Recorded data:

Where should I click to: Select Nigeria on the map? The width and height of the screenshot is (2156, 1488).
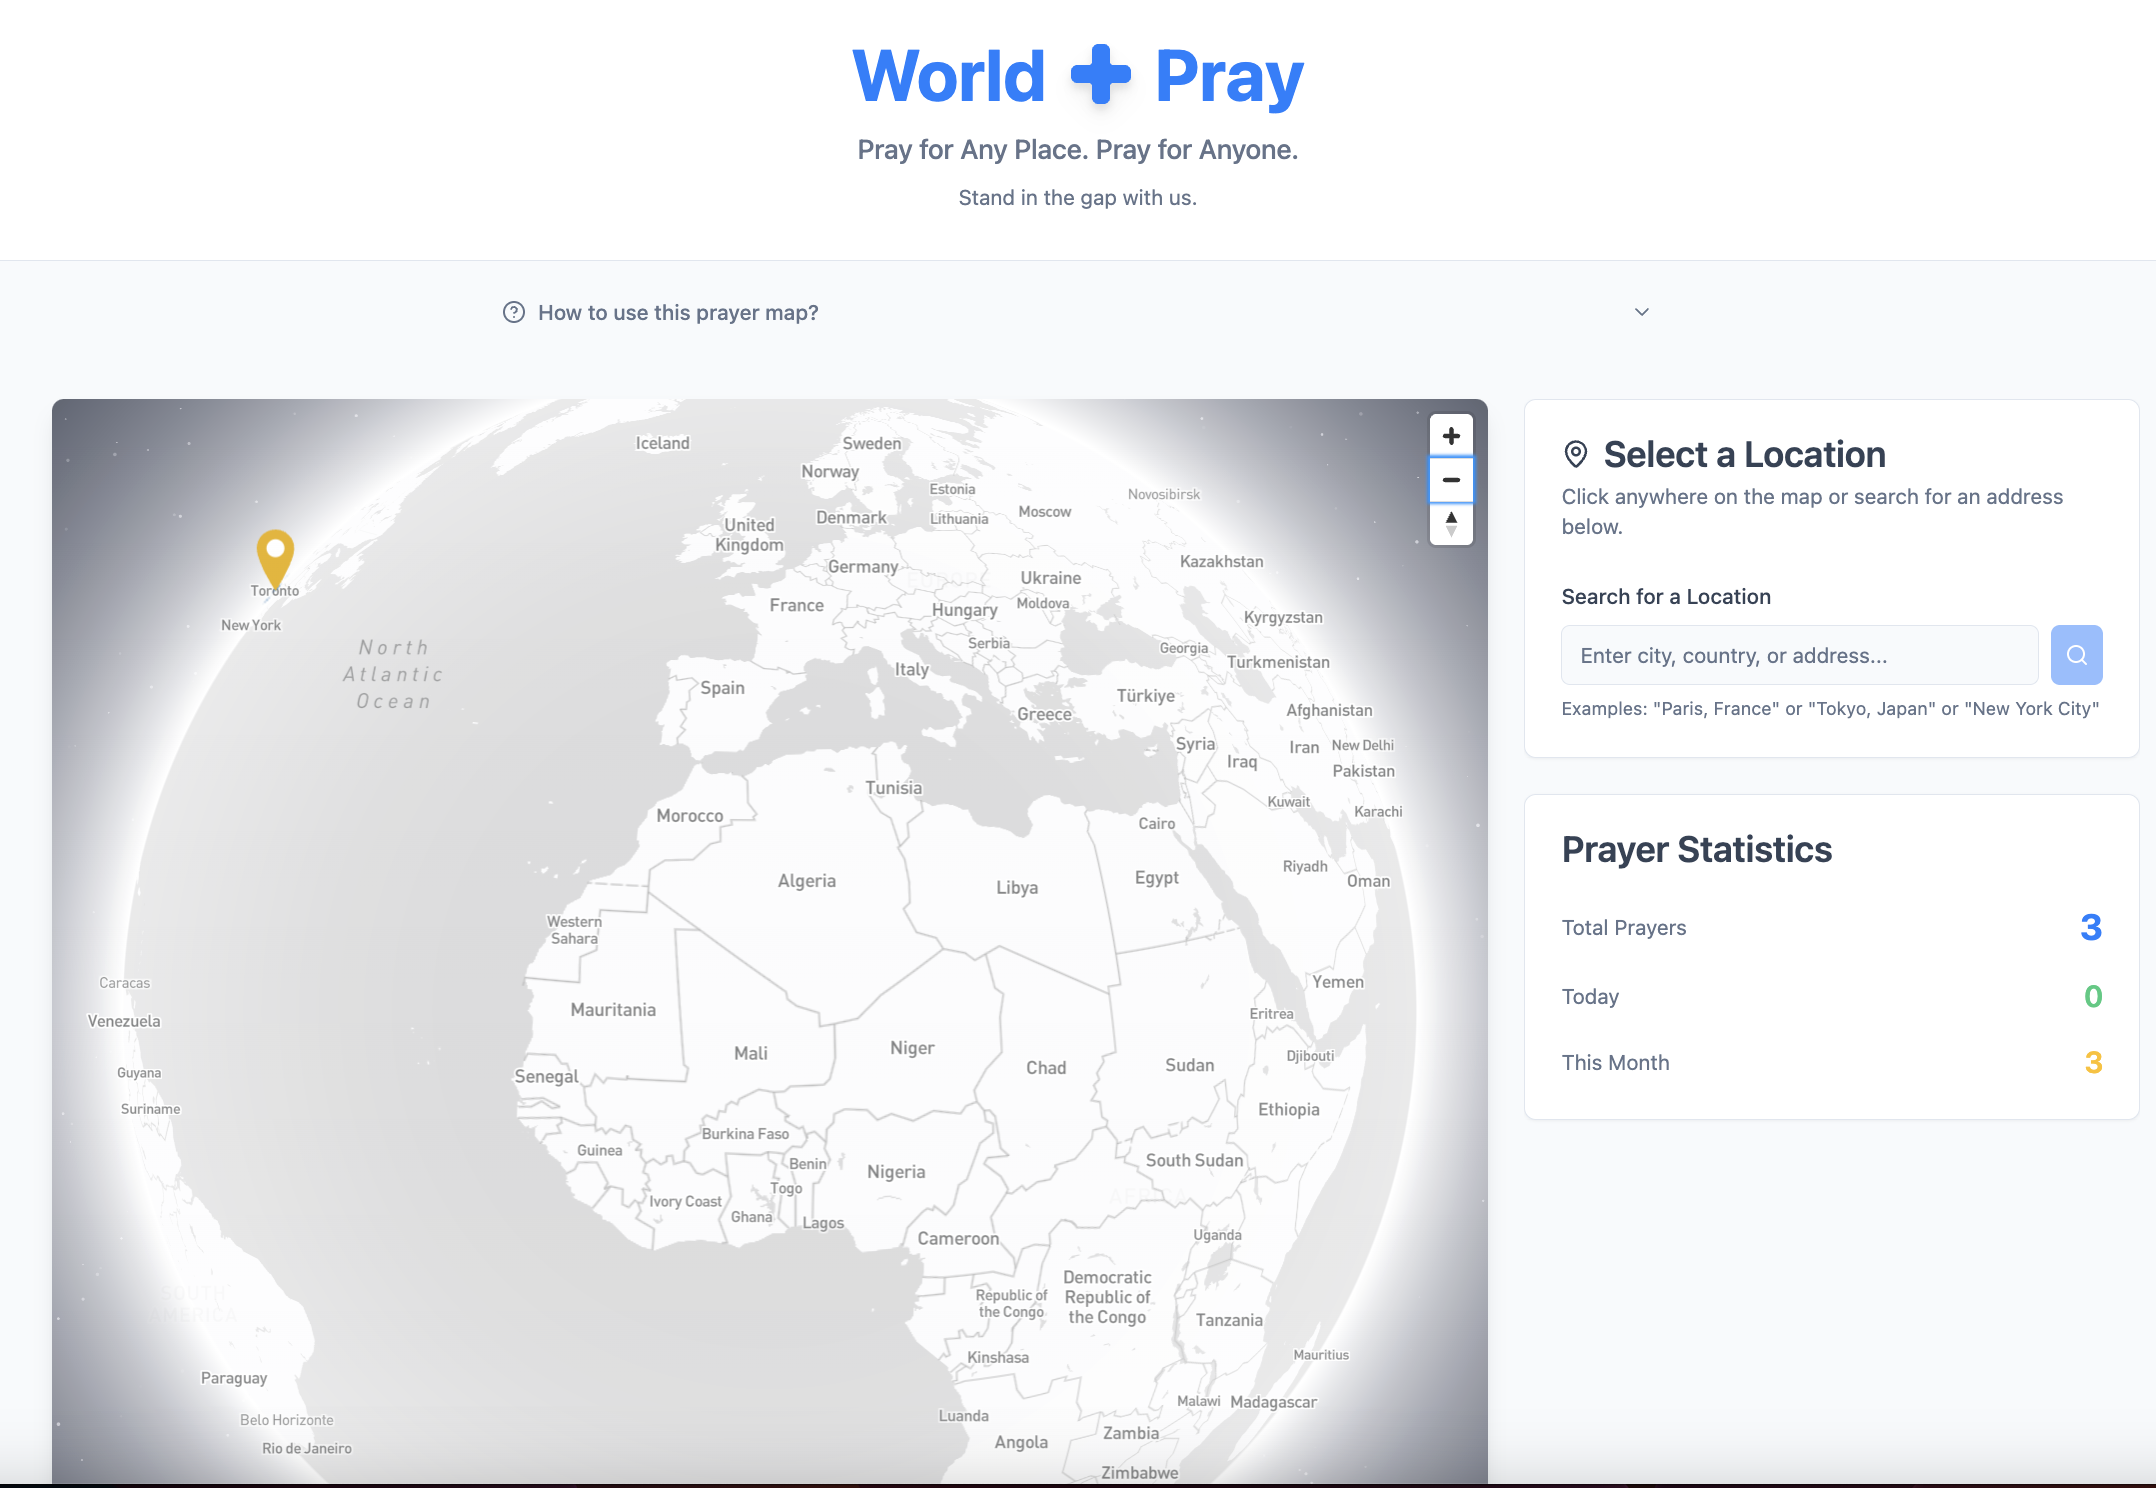pos(897,1170)
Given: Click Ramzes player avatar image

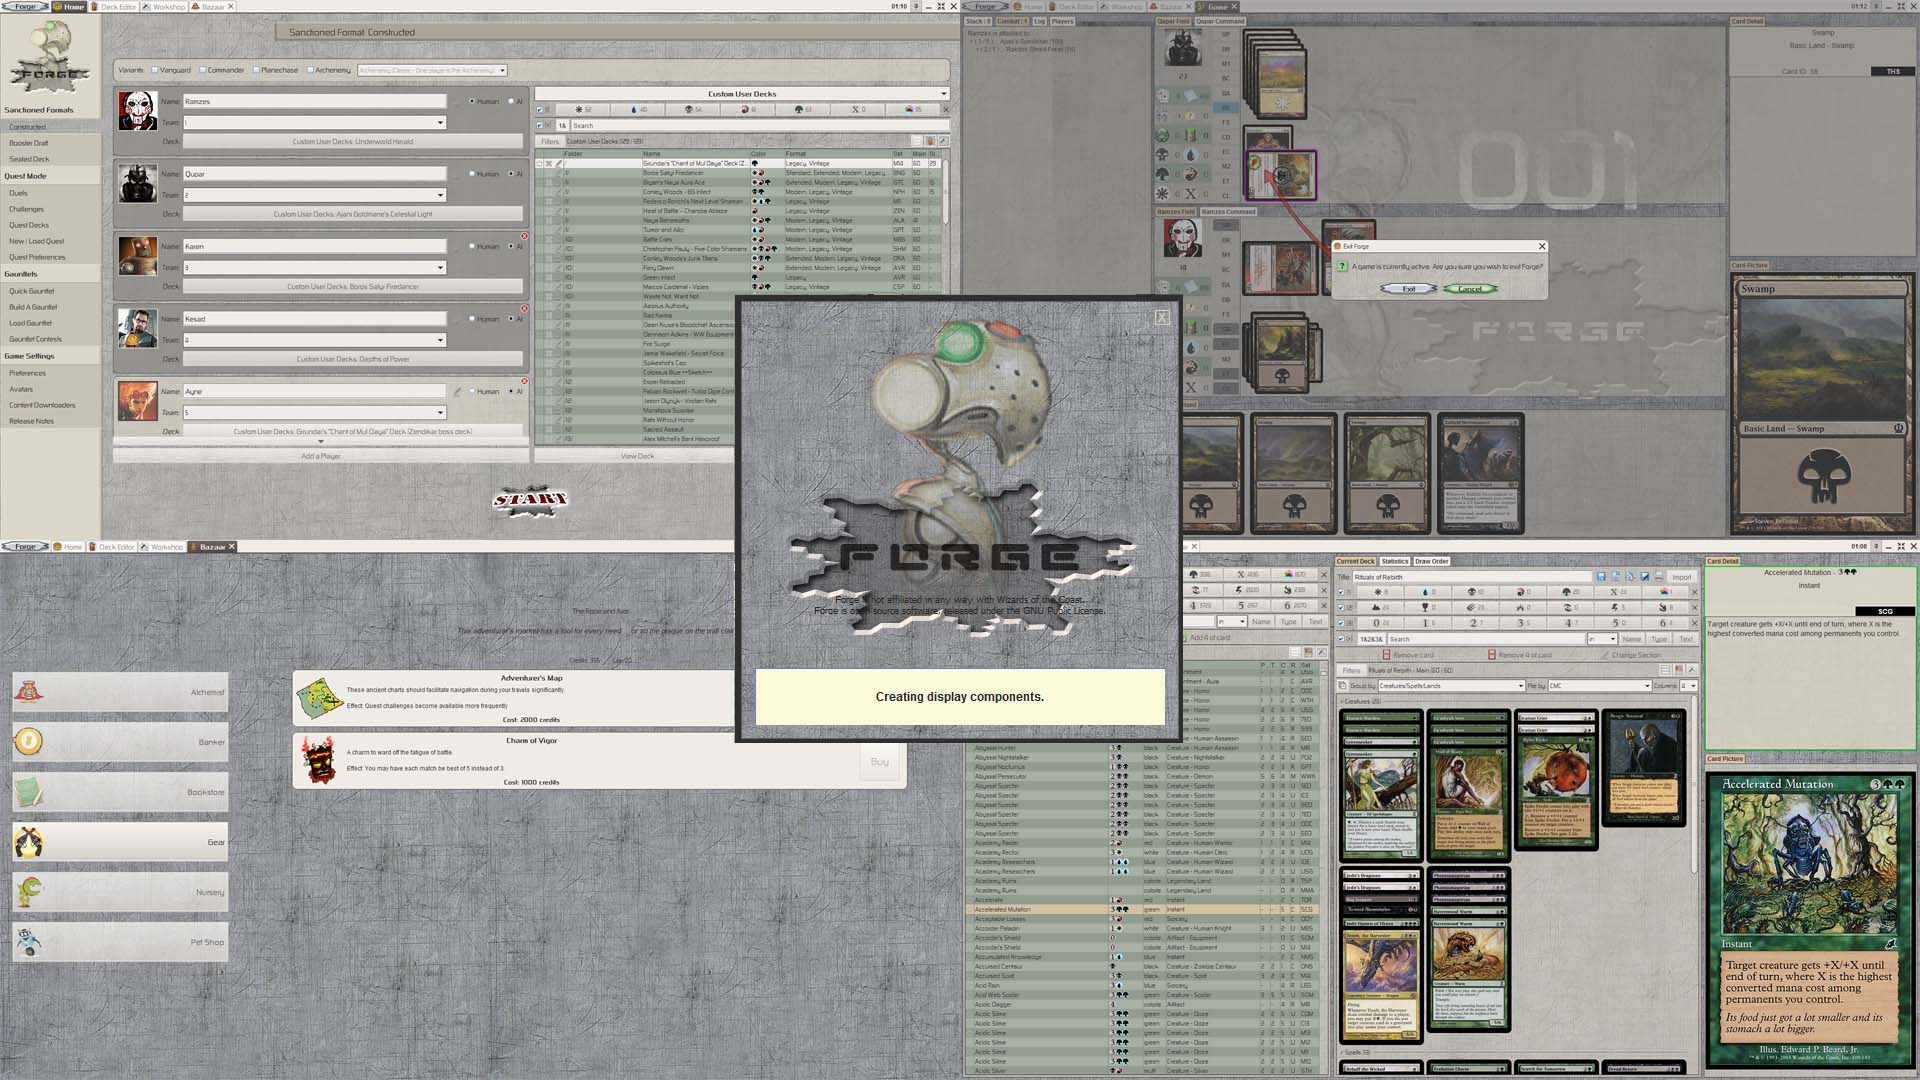Looking at the screenshot, I should pos(137,111).
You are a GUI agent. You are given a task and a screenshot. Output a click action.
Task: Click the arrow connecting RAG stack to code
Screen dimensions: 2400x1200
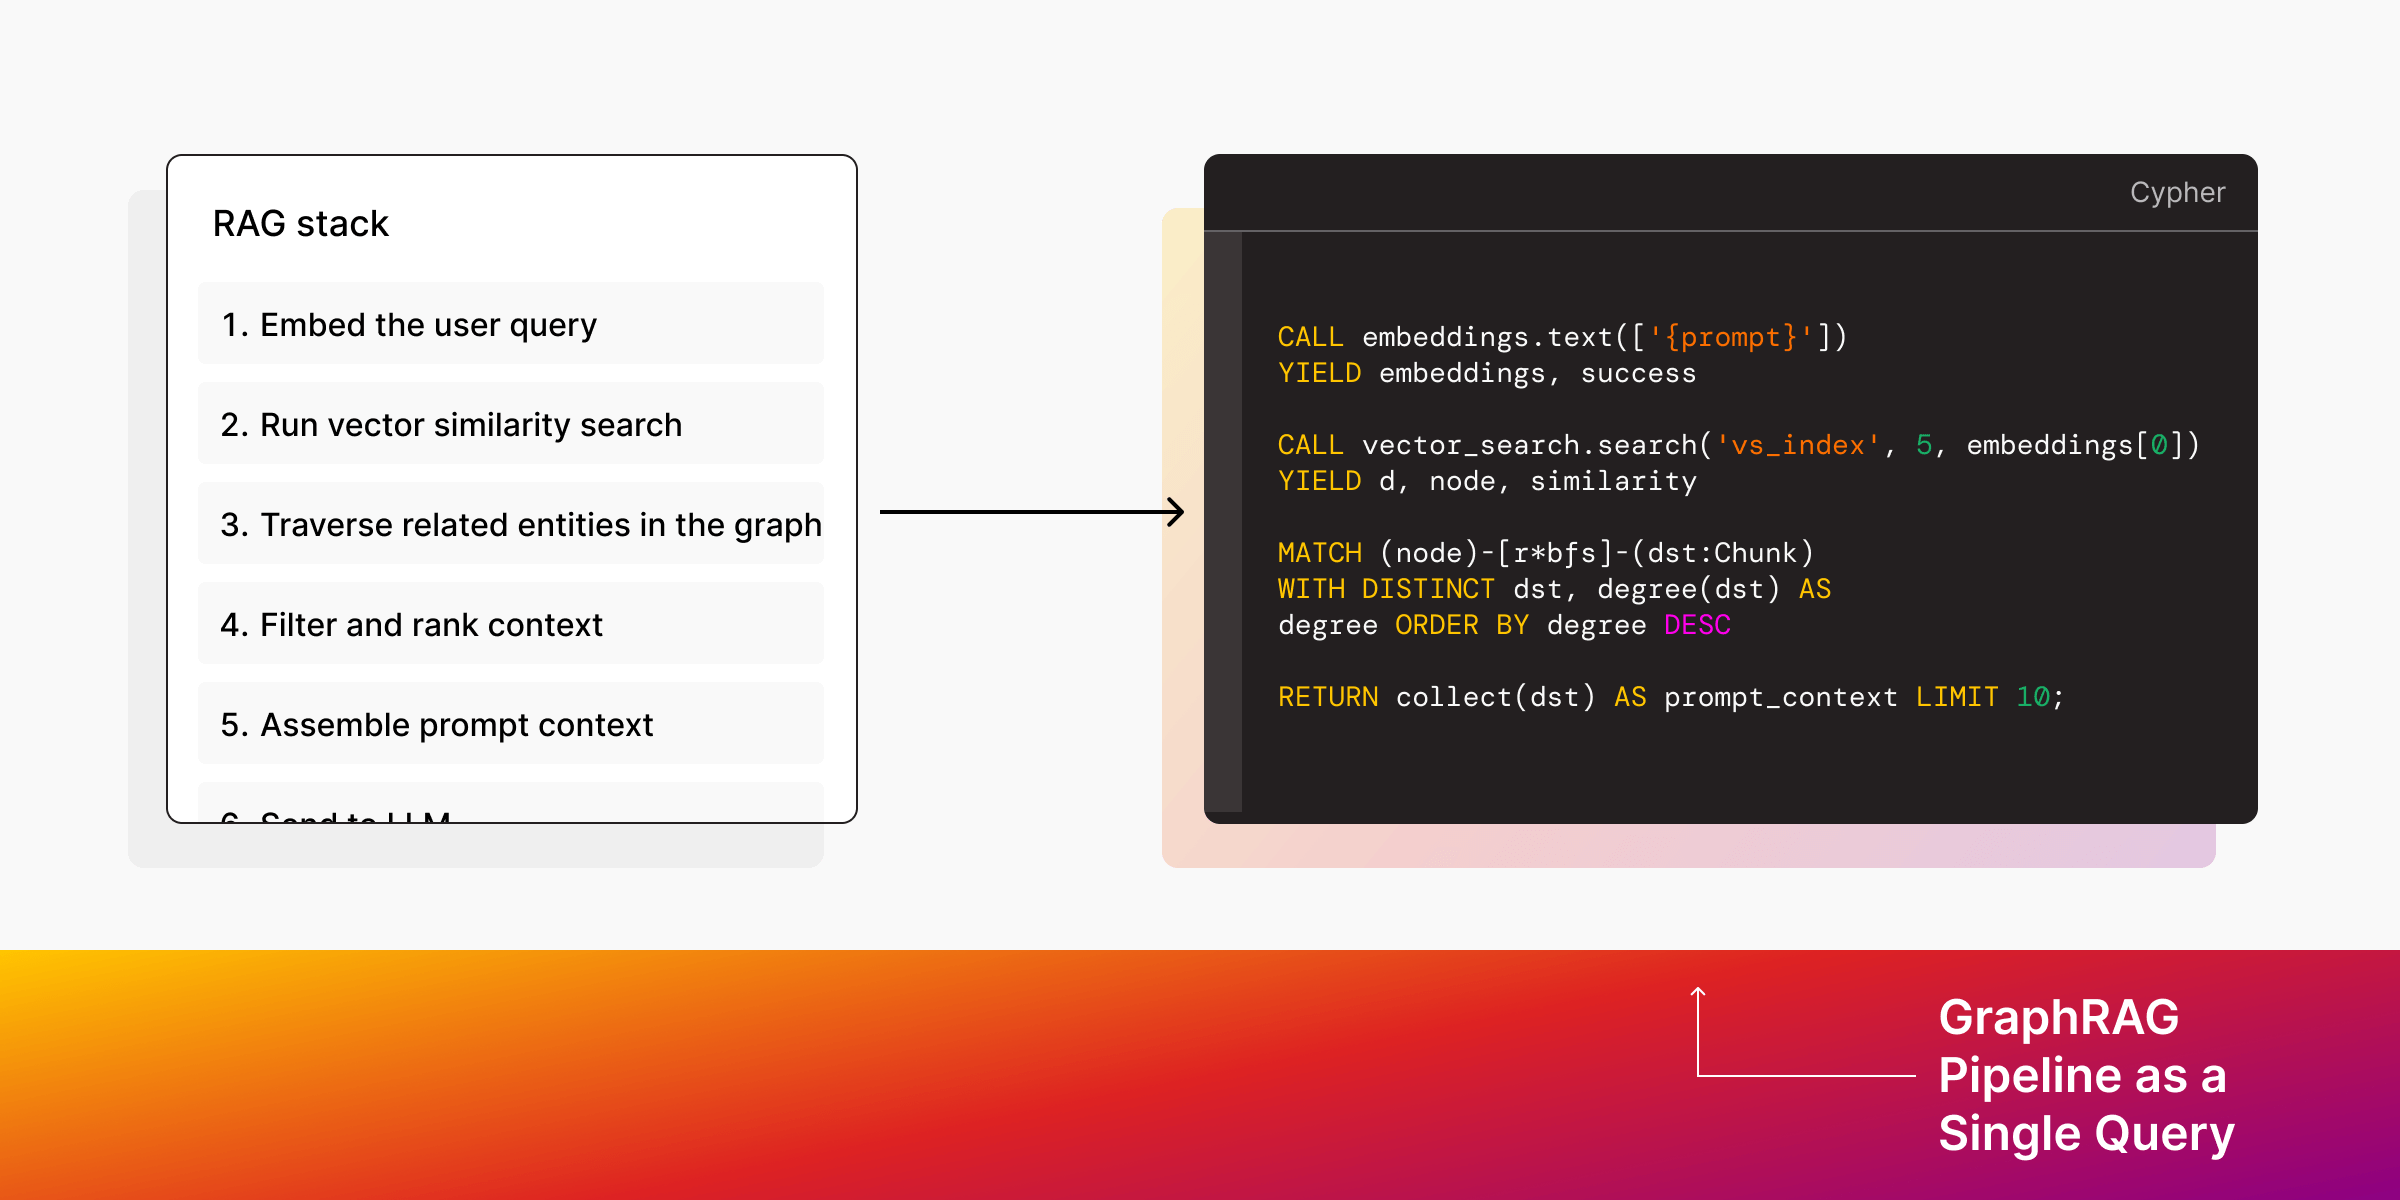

TASK STATEMENT: The range to transcribe runs from the line holding "Given: Click Ramzes player avatar image" through the final line of the data above; copy it exactly and exclude the pictures.

WRITTEN RESPONSE:
Given: Click Ramzes player avatar image

Looking at the screenshot, I should pos(137,111).
You are a GUI agent. You are given a task and a screenshot. Output a click action.
Task: Click the arrow connecting RAG stack to code
Screen dimensions: 2400x1200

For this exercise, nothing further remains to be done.